Atomic force microscopy (AFM) analysis of lipid peroxidation following hyperoxia and hydrogen peroxide treatment in human U87 glioblastoma cells

The atomic force microscope (AFM) is capable of resolving the plasma membrane with nanometer resolution. In this study we used the AFM to characterize hyperoxia‐induced oxidative damage to changes in the plasma membranes of cultured human glioma cells (U87). U87 cells were exposed to 0.20 ATA O 2 , normobaric hyperoxia (0.95 ATA O 2 ) or hyperbaric hyperoxia (HBO 2 , 3.25 ATA O 2 ) for 30 min. In separate experiments H 2 O 2 (200 μM and 2 mM) was used as a positive control. Malondialdehyde (MDA) was measured to confirm lipid peroxidation. Following treatment, the cells were fixed with 2% glutaraldehyde and scanned in air or fluid. Individual cells from each group (n = 35 to 45 cells/group) were scanned and analyzed to assess average membrane roughness (R a ).
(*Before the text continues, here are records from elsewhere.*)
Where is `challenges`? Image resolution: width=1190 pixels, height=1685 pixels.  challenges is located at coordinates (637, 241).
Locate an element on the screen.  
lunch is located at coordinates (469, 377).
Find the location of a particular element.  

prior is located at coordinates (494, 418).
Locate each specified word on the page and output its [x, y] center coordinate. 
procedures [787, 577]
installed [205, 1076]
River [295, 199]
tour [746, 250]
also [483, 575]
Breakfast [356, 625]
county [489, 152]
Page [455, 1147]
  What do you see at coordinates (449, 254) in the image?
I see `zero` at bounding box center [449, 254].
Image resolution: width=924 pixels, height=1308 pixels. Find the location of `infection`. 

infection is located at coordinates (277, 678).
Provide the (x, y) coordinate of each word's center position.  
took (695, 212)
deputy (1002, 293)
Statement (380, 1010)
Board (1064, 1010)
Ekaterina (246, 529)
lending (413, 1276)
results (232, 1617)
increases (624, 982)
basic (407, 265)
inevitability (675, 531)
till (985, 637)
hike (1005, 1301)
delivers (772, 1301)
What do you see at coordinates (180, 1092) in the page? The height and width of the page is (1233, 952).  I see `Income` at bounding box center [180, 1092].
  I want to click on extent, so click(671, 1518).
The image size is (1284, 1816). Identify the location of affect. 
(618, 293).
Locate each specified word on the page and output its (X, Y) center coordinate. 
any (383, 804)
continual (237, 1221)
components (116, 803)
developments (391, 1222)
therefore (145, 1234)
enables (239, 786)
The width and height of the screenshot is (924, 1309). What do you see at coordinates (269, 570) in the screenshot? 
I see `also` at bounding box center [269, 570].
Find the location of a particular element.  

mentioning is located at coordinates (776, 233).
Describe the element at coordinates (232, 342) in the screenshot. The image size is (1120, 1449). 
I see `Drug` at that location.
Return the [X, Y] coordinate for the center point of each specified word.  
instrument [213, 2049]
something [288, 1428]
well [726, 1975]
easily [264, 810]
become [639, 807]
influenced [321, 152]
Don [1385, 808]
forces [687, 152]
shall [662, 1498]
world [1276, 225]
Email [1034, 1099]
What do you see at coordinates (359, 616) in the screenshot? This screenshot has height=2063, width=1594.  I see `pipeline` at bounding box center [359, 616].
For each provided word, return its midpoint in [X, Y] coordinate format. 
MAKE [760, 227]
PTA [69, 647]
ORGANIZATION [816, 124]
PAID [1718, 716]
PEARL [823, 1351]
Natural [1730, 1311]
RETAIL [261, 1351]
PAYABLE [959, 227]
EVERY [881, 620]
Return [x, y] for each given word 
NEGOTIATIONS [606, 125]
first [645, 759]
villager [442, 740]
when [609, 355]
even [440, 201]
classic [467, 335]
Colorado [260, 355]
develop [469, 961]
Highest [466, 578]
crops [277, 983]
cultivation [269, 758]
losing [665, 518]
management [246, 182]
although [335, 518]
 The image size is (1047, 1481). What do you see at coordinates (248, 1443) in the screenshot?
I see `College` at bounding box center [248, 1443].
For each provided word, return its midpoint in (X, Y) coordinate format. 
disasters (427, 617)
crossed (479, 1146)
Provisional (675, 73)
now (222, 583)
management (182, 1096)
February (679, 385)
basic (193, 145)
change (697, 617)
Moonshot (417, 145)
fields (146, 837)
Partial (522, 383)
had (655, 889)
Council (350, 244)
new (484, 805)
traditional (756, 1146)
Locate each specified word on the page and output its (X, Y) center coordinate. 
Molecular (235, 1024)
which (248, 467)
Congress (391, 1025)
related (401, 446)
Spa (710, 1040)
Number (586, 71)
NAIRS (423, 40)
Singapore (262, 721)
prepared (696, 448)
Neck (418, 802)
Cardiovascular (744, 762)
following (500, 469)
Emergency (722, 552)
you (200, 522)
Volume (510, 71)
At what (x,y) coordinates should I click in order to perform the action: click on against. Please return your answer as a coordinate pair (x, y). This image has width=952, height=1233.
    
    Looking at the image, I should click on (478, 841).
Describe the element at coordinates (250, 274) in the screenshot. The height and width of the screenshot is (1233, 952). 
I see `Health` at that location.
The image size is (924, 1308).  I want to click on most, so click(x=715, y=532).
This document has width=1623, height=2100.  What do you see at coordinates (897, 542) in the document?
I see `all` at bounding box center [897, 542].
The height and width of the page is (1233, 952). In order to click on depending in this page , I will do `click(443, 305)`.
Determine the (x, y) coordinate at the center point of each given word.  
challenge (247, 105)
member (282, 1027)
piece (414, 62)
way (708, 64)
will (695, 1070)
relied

The R a of the plasma membrane was 34 ± 3 nm, 57 ± 3 nm and 63 ± 5 nm in 0.20 ATA O 2 , 0.95 ATA O 2 and HBO 2 , respectively. In H 2 O 2 treated cells R a was 28 ± 4 nm, 56 ± 7 nm and 138 ± 14 nm in air (air in 5% CO 2 ), 200 μM and 2 mM H 2 O 2 . Co‐treatment with antioxidant Trolox C (150 μM) significantly reduced R a during exposure to hyperoxia and H 2 O 2 , suggesting that the amount of membrane blebbing was proportional to the level of oxidative stress. Furthermore, measurement of MDA confirmed that H 2 O 2 and hyperoxia increased lipid peroxidation, suggesting that membrane blebbing is related to oxidative stress. In conclusion, these data demonstrate oxidative damage from lipid peroxidation increases with oxygen concentration.